El ídolo de todos los japoneses es Keisuke Honda, toda una celebridad del fútbol oriental y actual futbolista del Pachuca mexicano. Como Diego Maradona, el astro nipón usa un reloj en cada mano. Hay quienes aseguran que en uno lleva la hora de su país y en otro la del lugar en el que está. Honda, además, tiene un costado filantrópico que sorprende: hizo campamentos de fútbol en 18 ciudades de 10 países y tiene 80 escuelas de fútbol en Japón, China, Camboya y Tailandia, entre otras naciones. “Quiero hacer algo para que los niños tengan una oportunidad más para soñar”, asegura. “El Emperador”, como lo apodan, declara cada vez que puede que lo más importante de una persona es la educación. Aquello lo obsesiona.
En Rusia, los japoneses son pocos pero ruidosos. Gritan sin parar y son furor por sus camisetas con los nombres de los personajes de “Los Supercampeones”, esa tira de dibujos animados en la que Oliver Atom y un grupo de muchachos corrían campos de juego eternos y rompían las redes con sus disparos luego de insólitas piruetas en el aire. Para qué negarlo, todos fuimos niños boquiabiertos frente al televisor cuando Benji Price atajó aquella pelota cargada de un desafío que cruzó la ciudad desde el pie de Oliver. Antes del partido con Bélgica, los nipones muestran un trapo gigante con la cara del mítico 10 del Niupi. Saben que aunque sólo se haya tratado de un personaje de ficción, ese rostro llevó a muchos chicos japoneses a las canchas. Varios de esos, claro, van a disputar un lugar en cuartos de final de la Copa del Mundo de Rusia 2018.

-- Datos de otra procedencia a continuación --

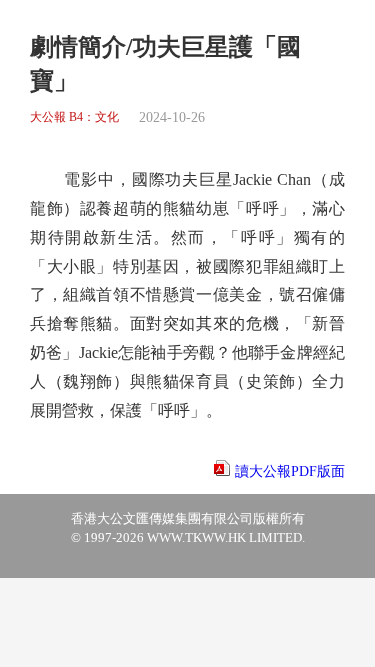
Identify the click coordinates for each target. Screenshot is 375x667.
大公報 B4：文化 (74, 117)
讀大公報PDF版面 (290, 471)
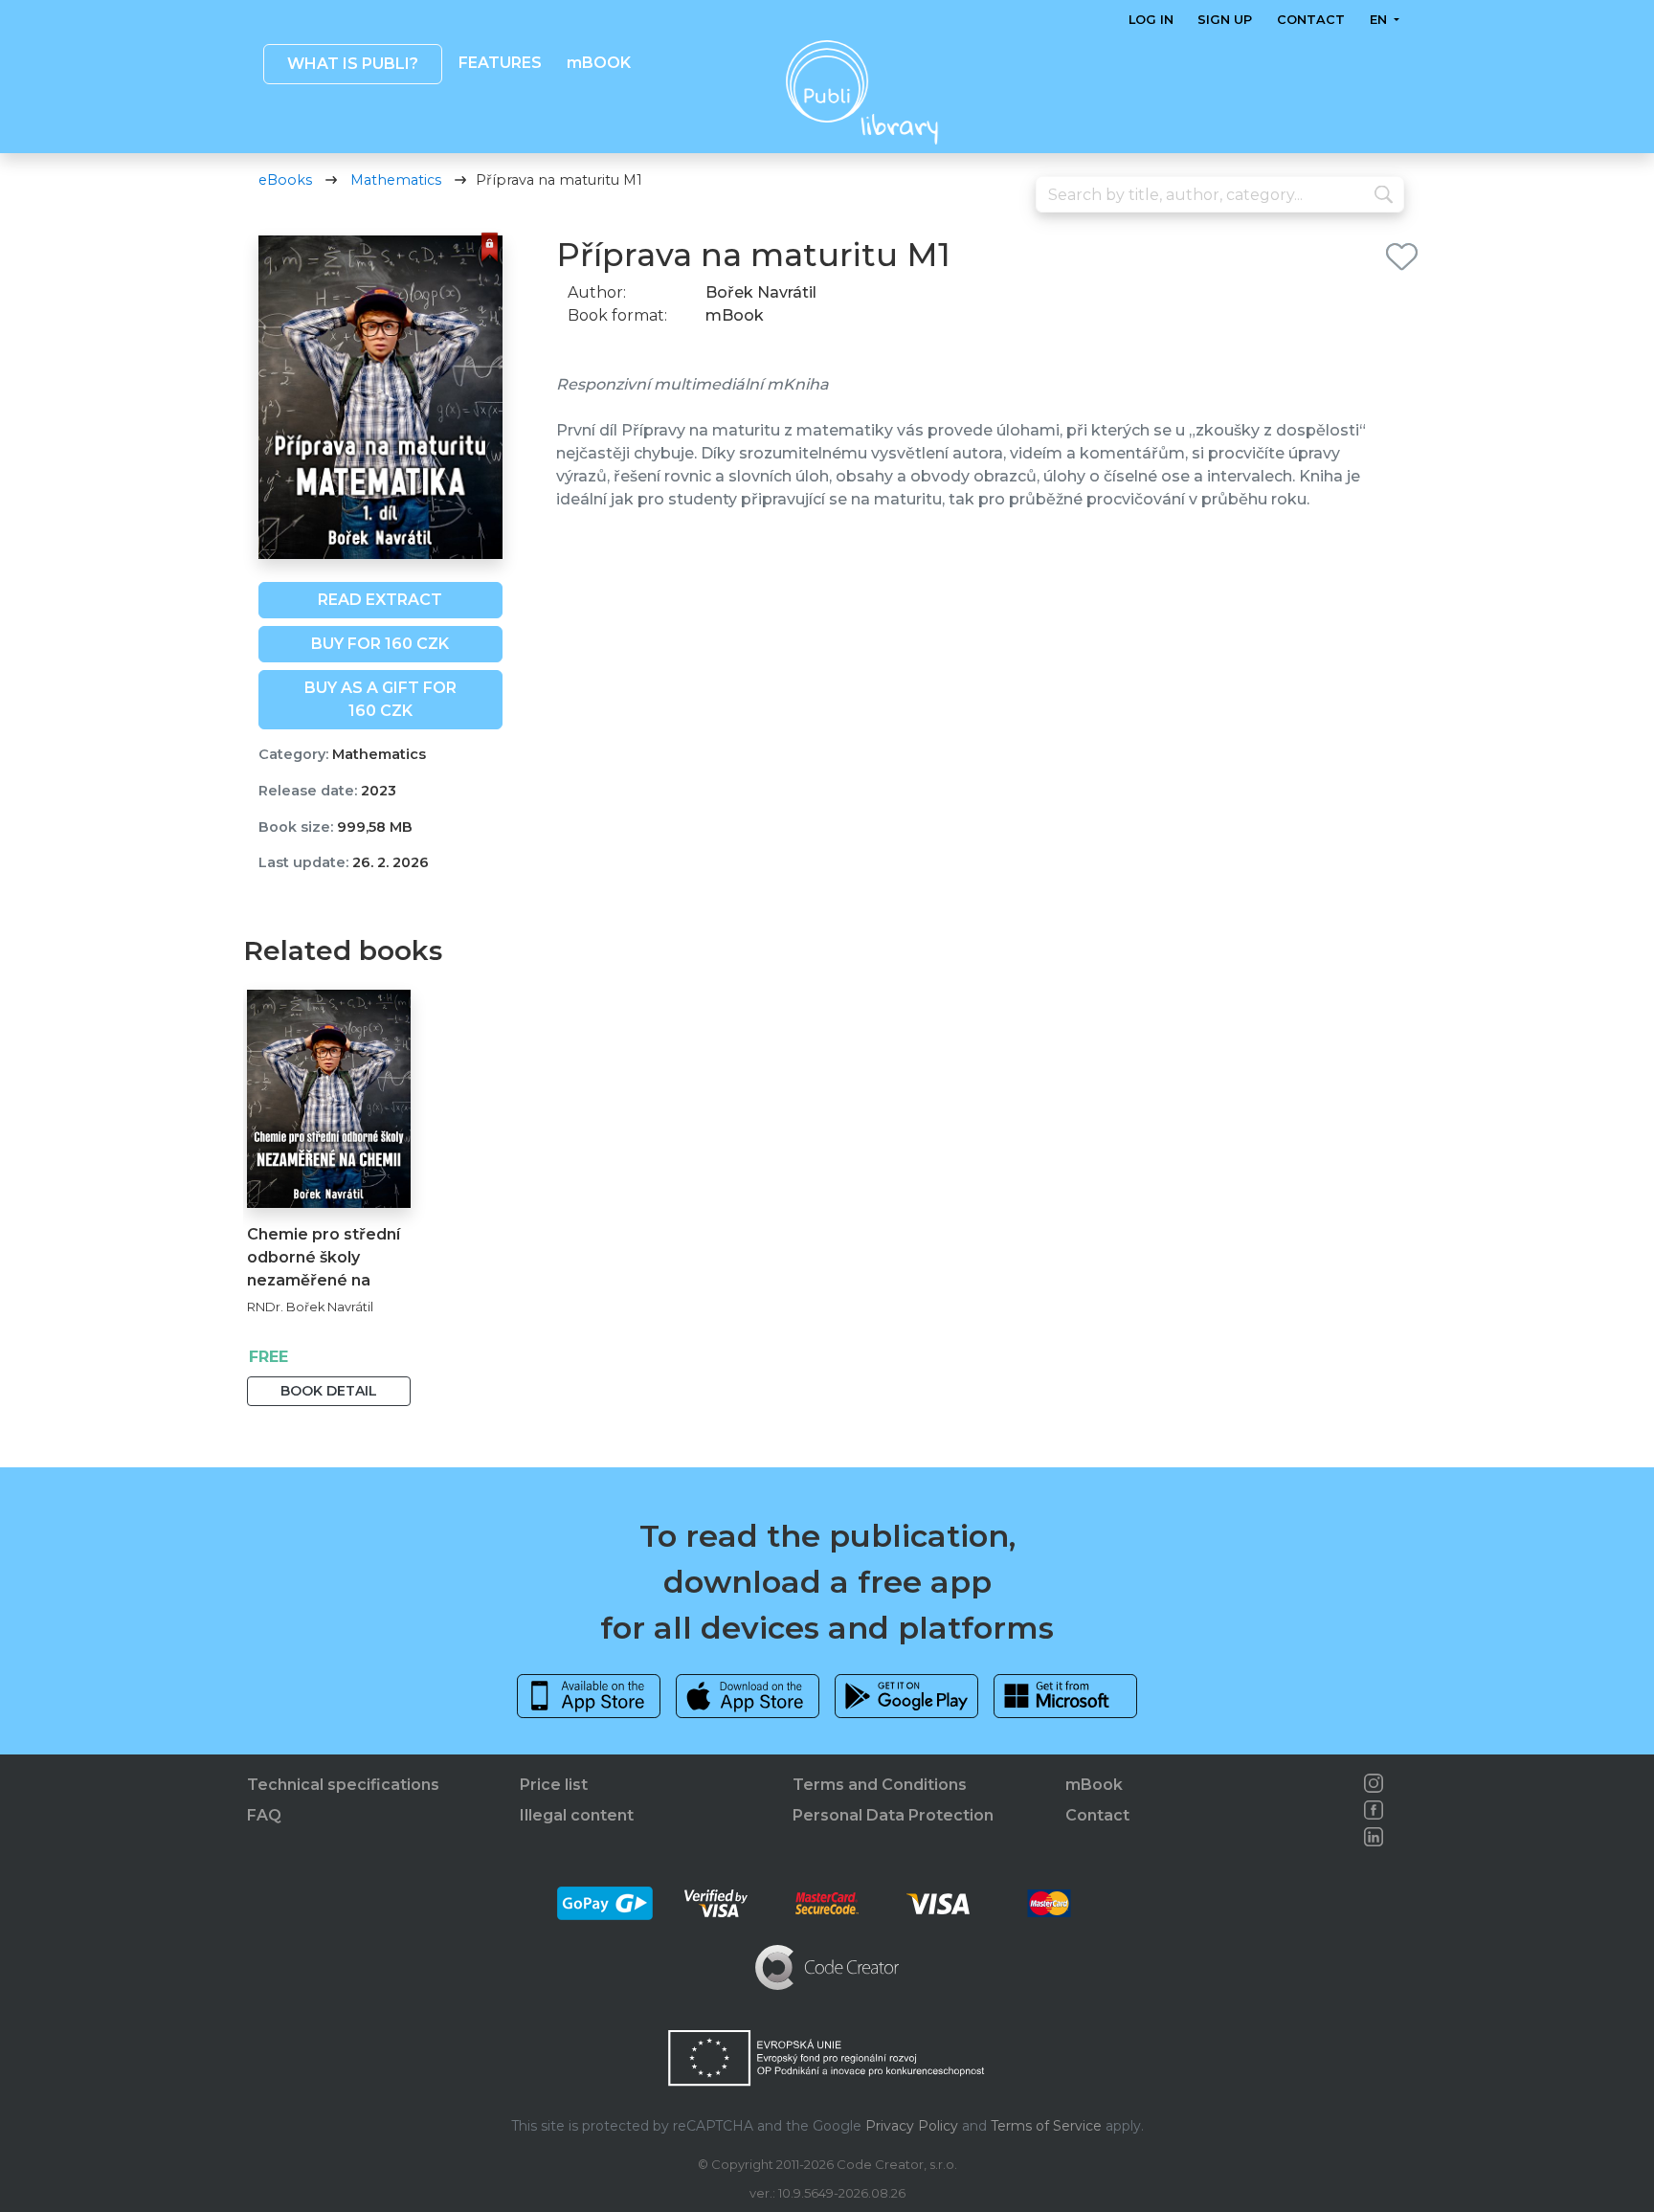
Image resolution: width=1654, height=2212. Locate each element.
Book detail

Un rato después, la ilusión y la derrota. Japón sorprende al planeta con un 2 a 0 que parece sentenciar la historia, pero, un rato después, termina con el corazón roto. Los belgas encienden la máquina de fútbol y empatan rápidamente. Para colmo de males, en la última jugada del partido, un contragolpe letal, un movimiento maestro de Romelu Lukaku y la entrada del portento Chadli mandan a los nipones a casa. Mientras los europeos celebran, en un restaurante de Moscú un teléfono suena y en él viene el mensaje de uno de los integrantes del Fútbol Fantasy, aquel entrañable amigo que vestía de oficinista rubio. “Cuenta la historia que Shogun Yoshimasa, emperador de Japón en el siglo XIV envió a China sus tazones rotos para reparar y que el resultado no le gustó. Tras mucho buscar, unos artesanos japoneses presentaron las tazas reparadas, pero con las rajaduras a la vista. Aquello fue el principio de una manera de arte que se convirtió en un modo de ver la vida. En esa técnica, rellenan los pedazos rotos con oro u otros materiales preciosos. Se llama kintsugi y demuestra que se puede encontrar lo bello en las cicatrices de la vida”, me manda. Y remata con una palabra: “Resiliencia”. Los japoneses futboleros y felices ya están pensando en lo bella que será esta derrota en las cicatrices de un futuro feliz en los mundiales. Menuda lección, querido Japo.